Às vezes, quando pensamos em narradores não confiáveis, pensamos em um jogo. O autor esconde uma informação, o leitor desconfia, as pistas aparecem aos poucos e, no final, descobrimos que fomos enganados. É uma máquina muito bonita, quase um relógio narrativo.
Mas há outro tipo de mentira que me interessa mais.
A mentira que não existe para enganar o leitor, mas para proteger quem está contando a história.
Porque algumas pessoas não conseguem dizer a verdade de uma vez. Não porque sejam necessariamente más. Não porque sejam manipuladoras. Mas porque a verdade, em estado puro, talvez fosse insuportável.

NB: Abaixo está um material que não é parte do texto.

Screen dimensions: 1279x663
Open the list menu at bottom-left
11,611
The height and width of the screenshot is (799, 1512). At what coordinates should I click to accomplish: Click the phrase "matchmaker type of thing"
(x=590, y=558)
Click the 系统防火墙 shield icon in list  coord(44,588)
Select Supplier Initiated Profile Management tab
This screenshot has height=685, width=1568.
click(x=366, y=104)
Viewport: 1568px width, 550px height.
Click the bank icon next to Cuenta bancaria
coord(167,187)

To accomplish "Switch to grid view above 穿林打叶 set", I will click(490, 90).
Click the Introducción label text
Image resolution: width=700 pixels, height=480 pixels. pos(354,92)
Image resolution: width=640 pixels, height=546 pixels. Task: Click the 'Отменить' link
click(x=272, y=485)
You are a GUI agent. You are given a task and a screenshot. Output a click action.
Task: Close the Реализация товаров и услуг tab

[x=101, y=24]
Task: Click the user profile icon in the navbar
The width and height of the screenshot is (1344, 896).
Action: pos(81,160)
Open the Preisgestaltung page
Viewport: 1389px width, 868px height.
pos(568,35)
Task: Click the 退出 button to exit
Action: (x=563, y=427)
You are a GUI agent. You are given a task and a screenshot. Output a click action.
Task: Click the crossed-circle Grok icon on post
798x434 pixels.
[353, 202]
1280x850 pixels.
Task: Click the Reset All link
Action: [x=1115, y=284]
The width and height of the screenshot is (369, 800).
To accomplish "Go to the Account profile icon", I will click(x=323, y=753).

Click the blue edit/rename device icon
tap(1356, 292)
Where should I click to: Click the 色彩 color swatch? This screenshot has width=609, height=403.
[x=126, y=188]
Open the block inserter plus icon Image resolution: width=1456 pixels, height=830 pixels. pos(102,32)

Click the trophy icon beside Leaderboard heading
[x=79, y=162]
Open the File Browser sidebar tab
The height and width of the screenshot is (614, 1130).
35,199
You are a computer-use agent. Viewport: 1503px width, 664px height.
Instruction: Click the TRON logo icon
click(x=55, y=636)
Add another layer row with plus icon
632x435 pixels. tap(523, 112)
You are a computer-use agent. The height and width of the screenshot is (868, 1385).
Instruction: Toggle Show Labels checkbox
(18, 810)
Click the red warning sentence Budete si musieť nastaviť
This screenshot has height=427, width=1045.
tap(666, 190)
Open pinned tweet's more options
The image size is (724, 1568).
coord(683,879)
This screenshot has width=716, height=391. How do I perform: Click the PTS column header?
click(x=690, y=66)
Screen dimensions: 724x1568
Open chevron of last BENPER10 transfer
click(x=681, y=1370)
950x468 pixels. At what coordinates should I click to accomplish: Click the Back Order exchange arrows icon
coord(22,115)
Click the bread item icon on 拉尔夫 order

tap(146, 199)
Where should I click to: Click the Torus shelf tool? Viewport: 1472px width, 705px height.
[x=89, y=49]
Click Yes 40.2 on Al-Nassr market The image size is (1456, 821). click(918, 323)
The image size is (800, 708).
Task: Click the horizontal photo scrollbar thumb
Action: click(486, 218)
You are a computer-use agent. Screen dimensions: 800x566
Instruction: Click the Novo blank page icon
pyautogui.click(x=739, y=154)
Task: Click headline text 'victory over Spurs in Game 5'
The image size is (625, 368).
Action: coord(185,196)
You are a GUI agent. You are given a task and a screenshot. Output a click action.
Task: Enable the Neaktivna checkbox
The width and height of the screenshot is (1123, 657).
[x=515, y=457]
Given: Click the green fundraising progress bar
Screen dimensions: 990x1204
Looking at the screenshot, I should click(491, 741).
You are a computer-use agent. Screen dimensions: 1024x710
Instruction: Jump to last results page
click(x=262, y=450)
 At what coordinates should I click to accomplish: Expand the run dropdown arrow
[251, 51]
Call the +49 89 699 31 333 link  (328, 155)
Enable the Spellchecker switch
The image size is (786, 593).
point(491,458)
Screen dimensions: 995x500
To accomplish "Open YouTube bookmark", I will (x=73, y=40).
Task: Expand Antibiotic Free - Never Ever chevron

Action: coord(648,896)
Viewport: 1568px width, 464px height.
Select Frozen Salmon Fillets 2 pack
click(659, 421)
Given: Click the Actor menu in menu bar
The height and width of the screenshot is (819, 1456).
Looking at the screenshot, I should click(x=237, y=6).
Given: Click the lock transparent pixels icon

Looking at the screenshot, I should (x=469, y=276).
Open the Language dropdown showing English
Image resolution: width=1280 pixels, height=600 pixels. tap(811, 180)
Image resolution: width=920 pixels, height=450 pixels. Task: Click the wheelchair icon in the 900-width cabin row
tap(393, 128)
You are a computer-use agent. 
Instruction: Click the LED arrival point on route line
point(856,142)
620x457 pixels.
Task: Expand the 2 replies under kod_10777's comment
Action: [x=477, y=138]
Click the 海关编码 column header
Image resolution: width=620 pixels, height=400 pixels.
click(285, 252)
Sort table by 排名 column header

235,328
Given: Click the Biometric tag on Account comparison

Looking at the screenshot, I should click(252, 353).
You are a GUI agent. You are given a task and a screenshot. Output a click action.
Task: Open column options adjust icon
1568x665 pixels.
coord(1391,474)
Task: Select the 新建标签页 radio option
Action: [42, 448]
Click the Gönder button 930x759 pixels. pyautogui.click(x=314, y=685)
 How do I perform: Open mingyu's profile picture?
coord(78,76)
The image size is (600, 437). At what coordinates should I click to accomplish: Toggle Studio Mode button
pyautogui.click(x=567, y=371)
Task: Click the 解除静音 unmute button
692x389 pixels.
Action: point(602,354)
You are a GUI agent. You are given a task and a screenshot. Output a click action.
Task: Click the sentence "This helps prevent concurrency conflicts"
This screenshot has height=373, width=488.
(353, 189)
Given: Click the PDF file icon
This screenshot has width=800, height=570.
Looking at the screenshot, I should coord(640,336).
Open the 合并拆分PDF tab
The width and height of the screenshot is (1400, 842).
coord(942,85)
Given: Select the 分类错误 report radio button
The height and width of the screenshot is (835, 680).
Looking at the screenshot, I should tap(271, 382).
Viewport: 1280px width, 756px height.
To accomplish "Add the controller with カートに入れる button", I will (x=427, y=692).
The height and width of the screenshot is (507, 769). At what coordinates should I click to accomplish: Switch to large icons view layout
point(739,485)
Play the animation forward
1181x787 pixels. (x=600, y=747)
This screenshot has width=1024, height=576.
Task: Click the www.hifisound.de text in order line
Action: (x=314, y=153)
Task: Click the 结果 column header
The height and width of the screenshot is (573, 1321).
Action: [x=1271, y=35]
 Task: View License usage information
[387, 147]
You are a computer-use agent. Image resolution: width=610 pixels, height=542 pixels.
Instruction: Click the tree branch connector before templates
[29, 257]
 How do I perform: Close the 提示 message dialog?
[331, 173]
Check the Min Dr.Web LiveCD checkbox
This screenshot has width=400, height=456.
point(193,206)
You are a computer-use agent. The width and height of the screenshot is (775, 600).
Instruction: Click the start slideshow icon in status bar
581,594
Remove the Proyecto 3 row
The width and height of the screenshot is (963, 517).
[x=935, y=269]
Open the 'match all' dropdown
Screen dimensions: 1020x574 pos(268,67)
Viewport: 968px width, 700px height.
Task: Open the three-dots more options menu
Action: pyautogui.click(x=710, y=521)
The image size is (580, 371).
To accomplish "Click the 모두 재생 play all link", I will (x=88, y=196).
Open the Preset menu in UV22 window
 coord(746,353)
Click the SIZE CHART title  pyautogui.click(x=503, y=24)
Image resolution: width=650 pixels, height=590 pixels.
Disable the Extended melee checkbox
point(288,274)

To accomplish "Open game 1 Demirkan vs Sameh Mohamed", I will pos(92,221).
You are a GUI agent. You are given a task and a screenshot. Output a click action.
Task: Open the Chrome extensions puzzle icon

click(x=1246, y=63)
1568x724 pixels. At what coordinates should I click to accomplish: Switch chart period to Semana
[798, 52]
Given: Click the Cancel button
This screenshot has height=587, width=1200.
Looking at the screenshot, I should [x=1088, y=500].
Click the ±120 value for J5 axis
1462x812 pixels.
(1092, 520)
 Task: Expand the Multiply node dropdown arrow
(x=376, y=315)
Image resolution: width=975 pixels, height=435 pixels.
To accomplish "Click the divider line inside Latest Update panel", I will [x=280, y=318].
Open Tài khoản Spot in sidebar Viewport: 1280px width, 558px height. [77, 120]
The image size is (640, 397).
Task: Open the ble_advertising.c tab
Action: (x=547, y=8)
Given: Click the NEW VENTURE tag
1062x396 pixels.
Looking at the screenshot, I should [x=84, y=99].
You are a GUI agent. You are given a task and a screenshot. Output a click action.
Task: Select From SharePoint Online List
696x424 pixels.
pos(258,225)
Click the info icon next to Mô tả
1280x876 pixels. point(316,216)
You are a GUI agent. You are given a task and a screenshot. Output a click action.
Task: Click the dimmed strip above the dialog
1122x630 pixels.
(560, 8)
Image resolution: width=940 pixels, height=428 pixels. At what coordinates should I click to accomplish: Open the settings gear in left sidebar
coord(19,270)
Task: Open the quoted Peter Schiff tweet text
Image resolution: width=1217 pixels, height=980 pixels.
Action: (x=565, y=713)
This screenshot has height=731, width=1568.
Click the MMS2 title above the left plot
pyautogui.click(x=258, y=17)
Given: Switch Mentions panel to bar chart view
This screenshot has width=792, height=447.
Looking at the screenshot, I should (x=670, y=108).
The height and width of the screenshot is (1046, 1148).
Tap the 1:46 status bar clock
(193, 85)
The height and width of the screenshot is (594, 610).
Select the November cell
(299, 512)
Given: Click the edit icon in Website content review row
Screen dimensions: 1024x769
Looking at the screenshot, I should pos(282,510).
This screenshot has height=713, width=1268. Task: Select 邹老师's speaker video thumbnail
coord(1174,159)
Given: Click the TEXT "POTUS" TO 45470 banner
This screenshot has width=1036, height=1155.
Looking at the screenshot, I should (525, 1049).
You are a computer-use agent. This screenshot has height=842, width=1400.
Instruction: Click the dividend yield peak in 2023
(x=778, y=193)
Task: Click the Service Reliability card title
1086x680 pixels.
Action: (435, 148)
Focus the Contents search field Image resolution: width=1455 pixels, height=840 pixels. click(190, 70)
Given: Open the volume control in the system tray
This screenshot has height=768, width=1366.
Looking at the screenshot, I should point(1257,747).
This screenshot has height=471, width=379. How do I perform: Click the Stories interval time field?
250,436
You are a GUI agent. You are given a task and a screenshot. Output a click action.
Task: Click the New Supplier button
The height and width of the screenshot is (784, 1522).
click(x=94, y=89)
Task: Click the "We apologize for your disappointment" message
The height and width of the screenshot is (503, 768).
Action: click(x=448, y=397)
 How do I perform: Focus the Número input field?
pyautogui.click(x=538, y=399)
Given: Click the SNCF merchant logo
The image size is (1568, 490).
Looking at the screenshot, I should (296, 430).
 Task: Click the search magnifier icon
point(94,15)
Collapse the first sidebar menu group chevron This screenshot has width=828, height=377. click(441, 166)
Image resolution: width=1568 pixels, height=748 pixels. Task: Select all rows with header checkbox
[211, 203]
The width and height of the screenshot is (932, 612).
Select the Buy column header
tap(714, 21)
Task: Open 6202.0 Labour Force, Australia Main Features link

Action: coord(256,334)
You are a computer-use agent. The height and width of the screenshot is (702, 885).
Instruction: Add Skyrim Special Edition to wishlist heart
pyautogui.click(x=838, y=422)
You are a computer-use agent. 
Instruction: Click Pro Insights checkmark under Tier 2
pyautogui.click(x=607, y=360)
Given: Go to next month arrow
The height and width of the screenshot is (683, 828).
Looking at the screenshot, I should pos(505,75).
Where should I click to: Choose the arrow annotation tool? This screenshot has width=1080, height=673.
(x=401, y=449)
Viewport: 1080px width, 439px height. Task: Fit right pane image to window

Existem narradores que mentem como quem coloca a mão na frente do rosto antes de apanhar. Mentem para diminuir o impacto. Mentem para reorganizar o passado. Mentem para continuar de pé.
Penso, por exemplo, em certos narradores que contam a própria vida como se estivessem sempre tentando se absolver. Eles escolhem as palavras com cuidado demais. Explicam demais. Justificam demais. Tentam nos convencer de uma versão dos fatos, mas, nessa tentativa, acabam revelando justamente aquilo que queriam esconder.
A literatura é cruel nesse sentido.
Ela permite que um personagem minta por páginas e páginas, mas também permite que a mentira deixe marcas. Uma pausa. Uma contradição. Uma frase excessivamente bonita no lugar onde deveria haver vergonha. Um detalhe esquecido. Um detalhe lembrado demais.
Na vida, a gente também faz isso.
A gente conta a história de um jeito um pouco mais suportável. Diz que foi escolha quando talvez tenha sido medo. Diz que esqueceu quando talvez tenha fugido. Diz que está tudo bem porque ainda não sabe dizer o nome exato da ferida.
E talvez seja por isso que esses narradores me pareçam tão humanos.
Não estou falando da mentira cínica, da mentira usada para destruir o outro. Essa existe, claro. Mas há uma mentira mais triste. Uma mentira que nasce da incapacidade de olhar diretamente para alguma coisa.
Às vezes, mentir é uma forma ruim de sobreviver. Mas ainda é uma forma de sobrevivência.
O narrador não confiável, visto assim, deixa de ser apenas um mecanismo literário. Ele vira alguém tentando construir uma casa dentro de um incêndio. As paredes são falsas, o teto ameaça cair, mas, por alguns instantes, aquilo ainda parece abrigo.
E talvez o leitor não esteja ali apenas para descobrir “o que realmente aconteceu”.
Talvez esteja ali para perceber por que aquela pessoa precisou contar daquele jeito.
Porque toda mentira narrativa carrega duas histórias. A história que está sendo contada e a história que precisou ser escondida para que a primeira pudesse existir.
É nesse espaço que a literatura acontece.
Entre o fato e a defesa. Entre a memória e a invenção. Entre aquilo que o personagem diz e aquilo que ele ainda não suporta saber sobre si mesmo.
Gosto desses narradores quebrados, contraditórios, imperfeitos. Eles me lembram que ninguém conta a própria história inteira. A gente sempre edita. Corta. Aumenta. Embeleza. Silencia.
Não necessariamente para enganar. Às vezes, apenas para não virar pó.